Jhumpa’s father is seventy-eight years old, and is a disciplined man. For thirty-nine years, he has had the same job: cataloguing books for a university library. He has got a regular time schedule. Everyday in the morning he starts his day  with two glasses of water and walking for an hour, and flosses his teeth before to bed. 


In the kitchen, too, he walks a deliberate line, counting out the raisins that go into his oatmeal and never boiling even a drop more water than required for tea. He knows how many cups of rice are necessary to feed four, or forty, or even a hundred and forty people. He has a reputation for andaj — the Bengali word for “estimate” — accurately gauging quantities. 

 

She describes how her father is more famous for making pulao - a baked, buttery, sophisticated indulgence, Persian in origin, served at festive occasions. Lahiri often watches him making it. It involves sautéing (frying) grains of basmati in butter, along with cinnamon sticks, cloves, bay leaves, and cardamom pods. In go halved cashews and raisins. A certain amount of water is added, and the rice simmers until most of the water evaporates. Then it is spread out in a baking tray. 

 

Despite having a superficial knowledge of the ingredients and the technique,, Lahiri has no idea how to make her father’s pulao, nor would she ever dare attempt it. She further explains that the recipe is her dad's own, and has never been recorded. It is a dish that has become an extension of himself, that he has perfected, and to which he has earned the copyright. A dish that will die with him when he dies. 

 

In 1968, when Jhumpa was seven months old, to celebrate her annaprasan, a rite of passage in which Bengali children are given solid food for the first time; which is also colloquially known as a bhath, which happens to be the Bengali word for “cooked rice” her father made pulao for the first time.

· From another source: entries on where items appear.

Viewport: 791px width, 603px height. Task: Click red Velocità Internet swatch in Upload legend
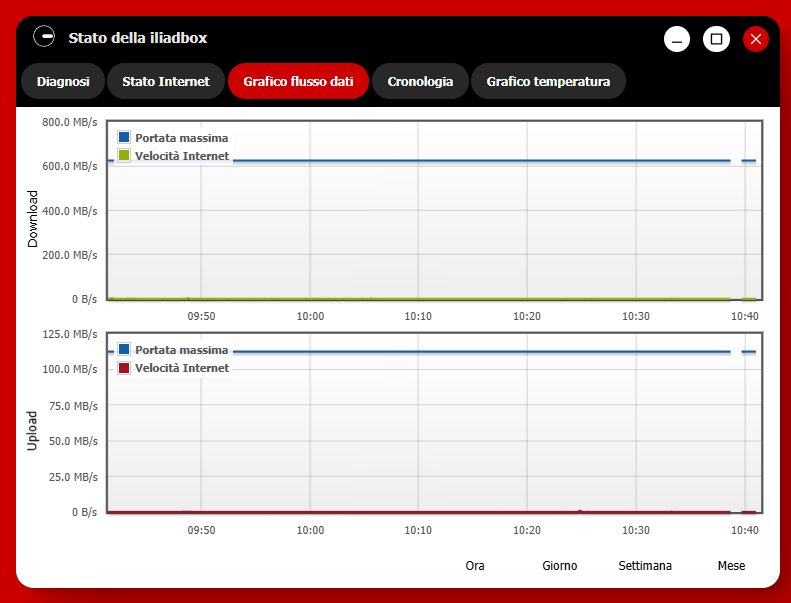[x=124, y=368]
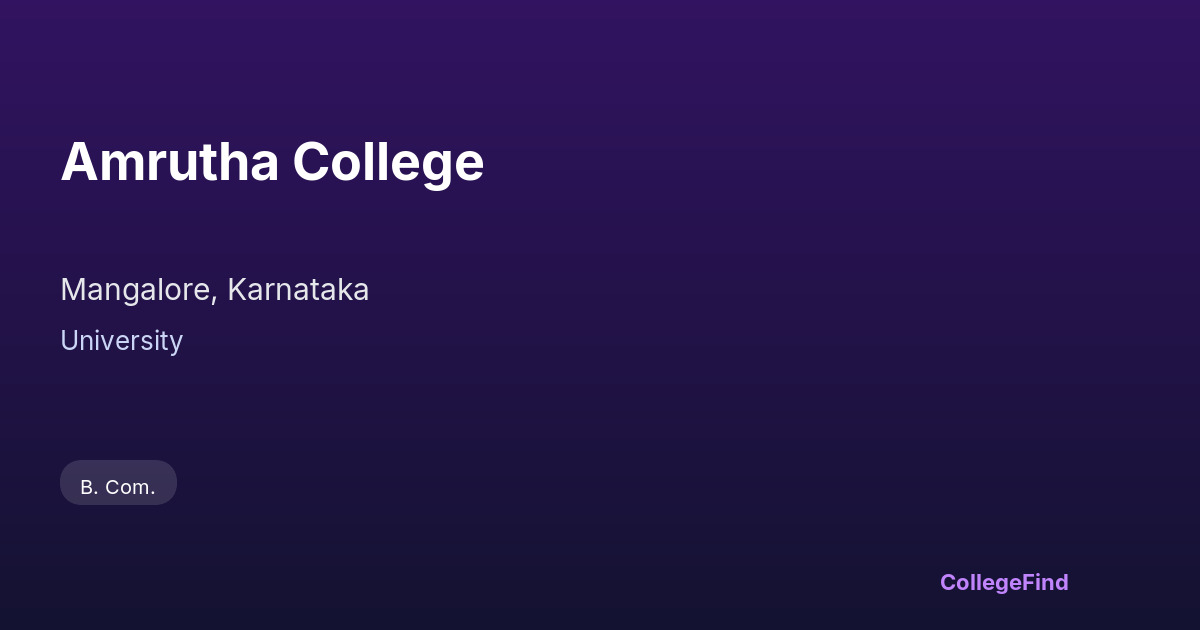Click the final "e" of the Amrutha College heading
Viewport: 1200px width, 630px height.
pos(471,165)
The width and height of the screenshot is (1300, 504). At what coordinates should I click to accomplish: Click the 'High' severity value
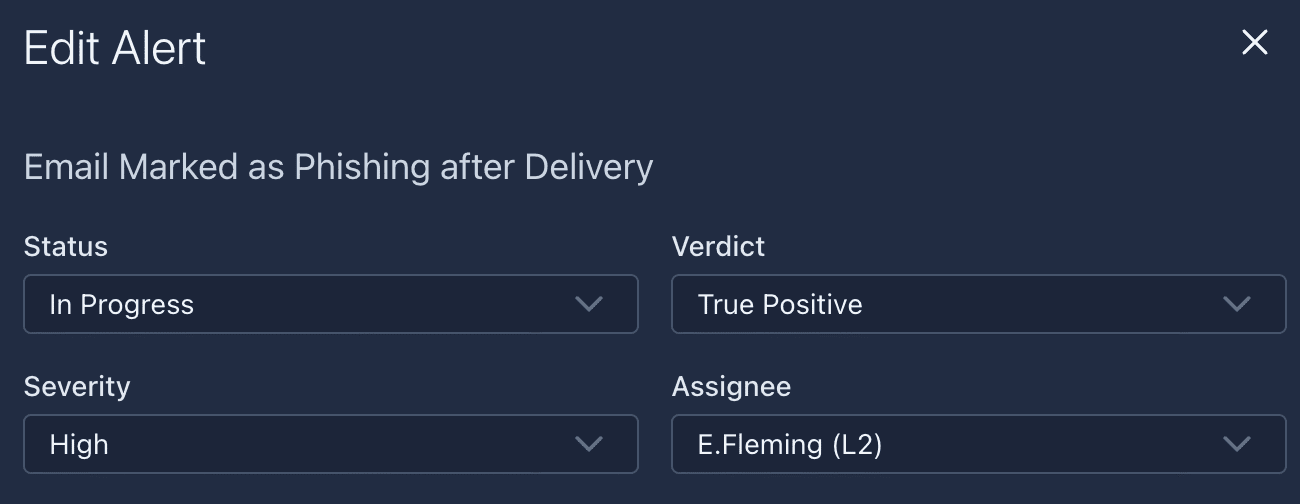[x=79, y=445]
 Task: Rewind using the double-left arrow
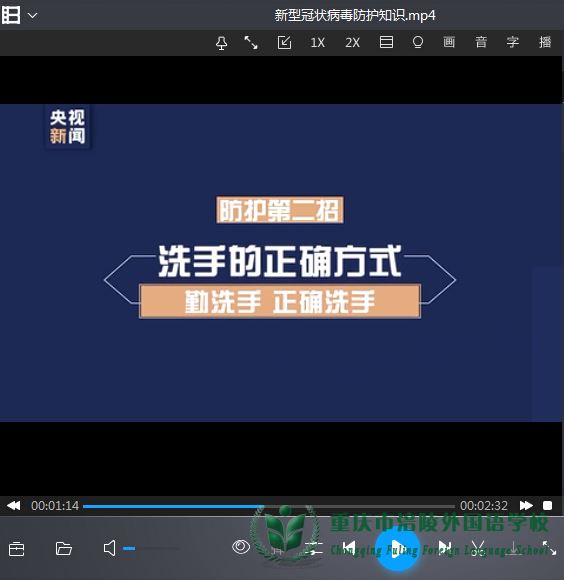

They used to live in London then, in Finsbury Park, where her parents shared the kitchen, up a steep set of stairs in the attic of the house, with another Bengali couple. Her father baked pulao for about thirty-five people. Since then, he has made pulao for the annaprasans of his friends’ children, for birthday parties and anniversaries, for bridal and baby showers, for wedding receptions, and for her sister’s Ph.D. party. For a few decades, after they moved to the United States, his pulao fed crowds of up to four hundred people at different events and occasions.

 

Lahiri describes the difference when her son and daughter were infants, and they celebrated their first annaprasans with the same pulao her father makes. She hired a caterer, but her father made the pulao, preparing it at home in Rhode Island and transporting it in the trunk of his car to Brooklyn. In 2002, for her son’s first taste of rice, her father warmed the trays on the premises, in the giant oven in the basement. But by 2005, when it was her daughter’s turn, the representative on duty did not permit her father to use the oven, telling him that he was not a licensed cook. Her father transferred the pulao from his aluminium trays into glass baking dishes, and microwaved, batch by batch, rice that fed almost a hundred people. When she asked her father to describe that experience, he expressed without frustration, “It was fine.”

 

Lahiri has such an admiration to her father’s way of always keeping a positive attitude. She learned how to respect and admire her father’s decisions and the passion he had towards making his favourite dish.